The Penang Ferry Service is the oldest ferry service within the State of Penang, Malaysia, connecting the city of George Town on Penang Island and Butterworth on the mainland. This cross-strait transit has been operational since 1894, making it the oldest ferry service in Malaysia. Its fleet of six ferries carries both passengers and automobiles across the Penang Strait daily; each roll-on/roll-off ferry could accommodate cars either on its lower deck or on both decks.

The first cross-strait ferry service between Penang Island and the mainland began in 1894. This regular service was initiated by Quah Beng Kee, an entrepreneur from Penang Island together with his 4 brothers forming a company named Beng Brothers.  Originally a passenger-only service, the ferries were later refitted to carry automobiles in 1925. From 1924, the ferries were operated by the Penang Port Commission (formerly Penang Harbour Board), through its subsidiary, Penang Port Sdn Bhd.

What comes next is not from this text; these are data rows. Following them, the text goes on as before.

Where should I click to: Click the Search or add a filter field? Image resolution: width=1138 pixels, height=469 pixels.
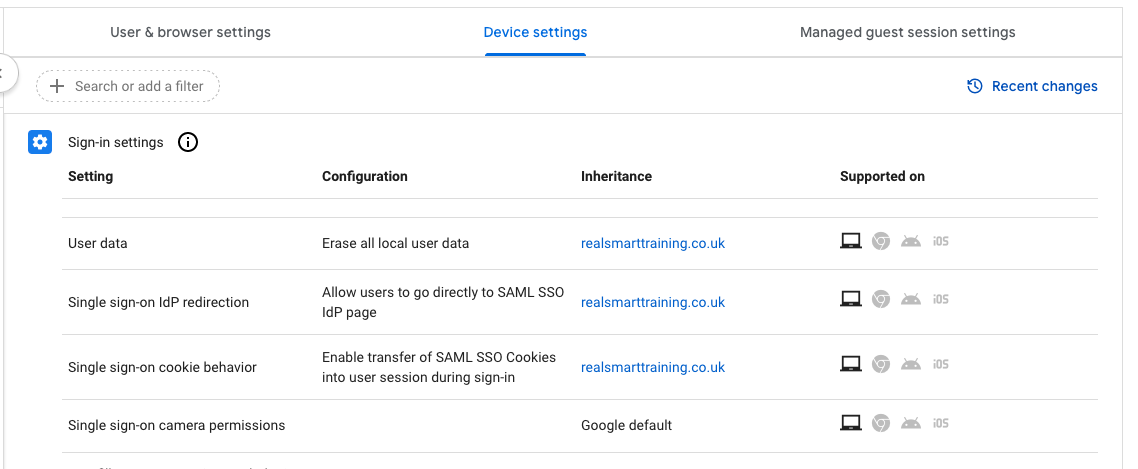point(139,86)
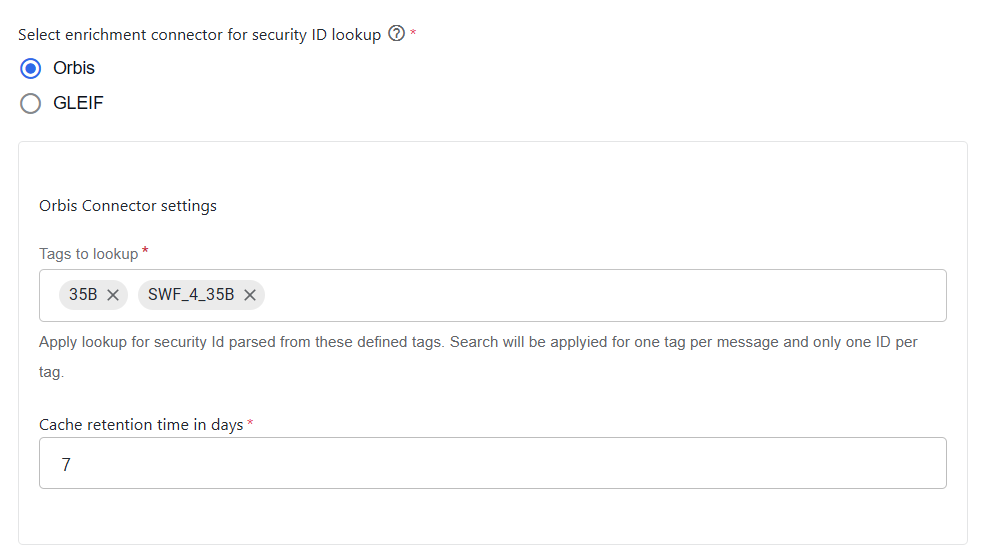This screenshot has height=556, width=984.
Task: Click the GLEIF option label
Action: (x=78, y=103)
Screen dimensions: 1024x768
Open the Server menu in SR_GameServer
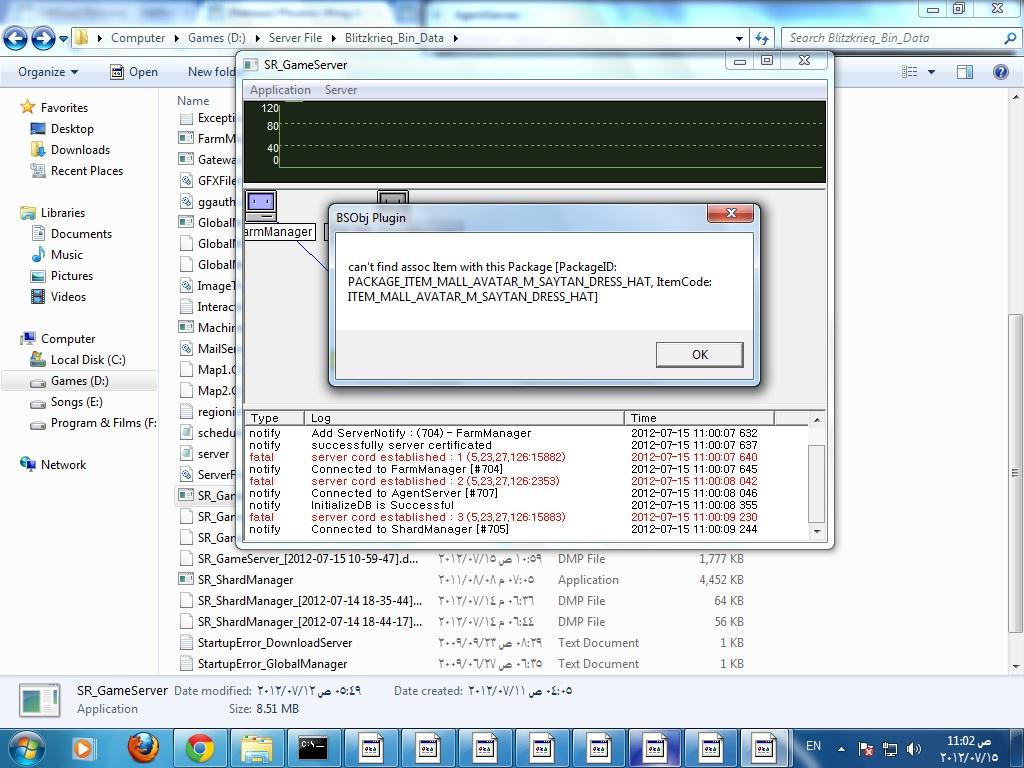tap(341, 90)
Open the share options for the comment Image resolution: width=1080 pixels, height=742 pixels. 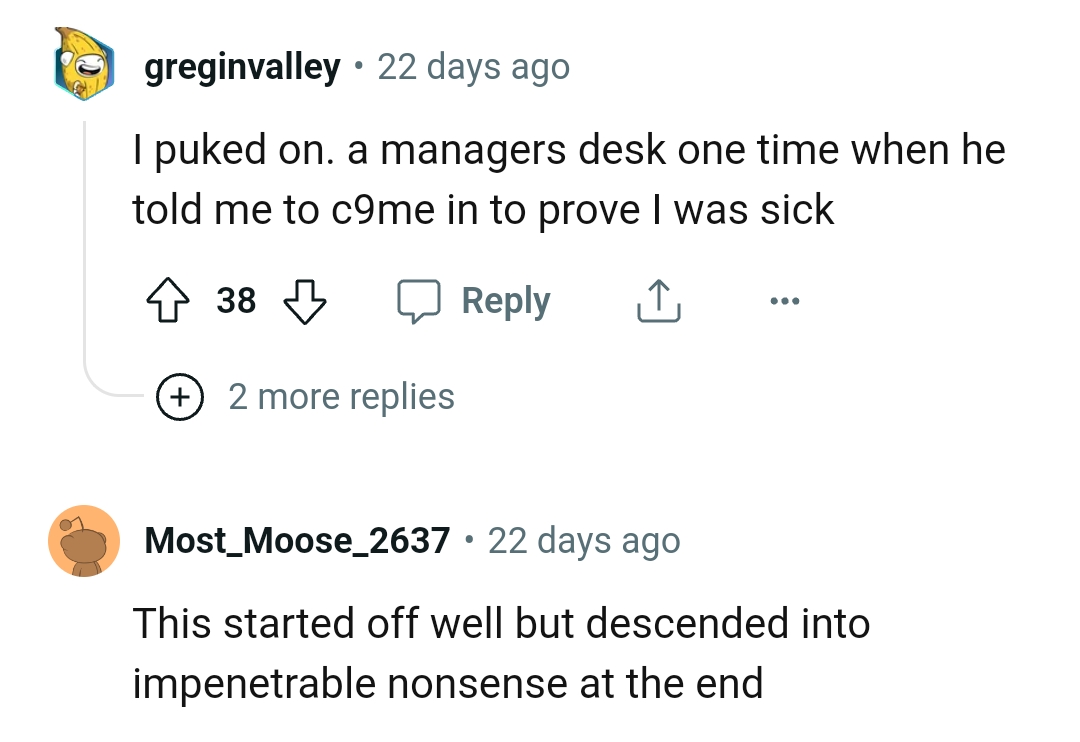[x=657, y=299]
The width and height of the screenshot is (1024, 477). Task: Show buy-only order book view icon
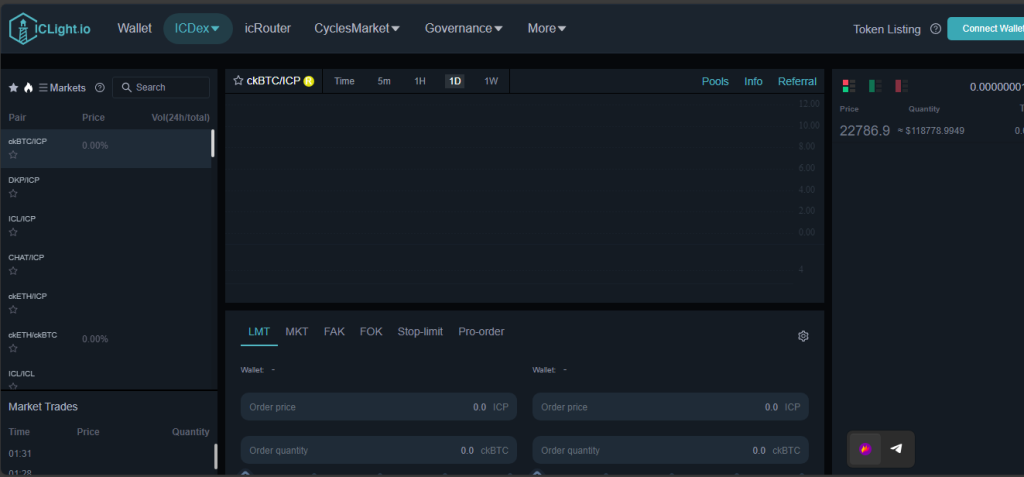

In 2017, the Malaysian federal government began transferring the ferry service from Penang Port Sdn Bhd to Prasarana Malaysia, a government-owned entity which manages urban public transportation across Malaysia. Following the handover, the ferry service has been rebranded as Rapid Ferry. On 31 December 2020, Rapid Ferry ended its service after 3 years.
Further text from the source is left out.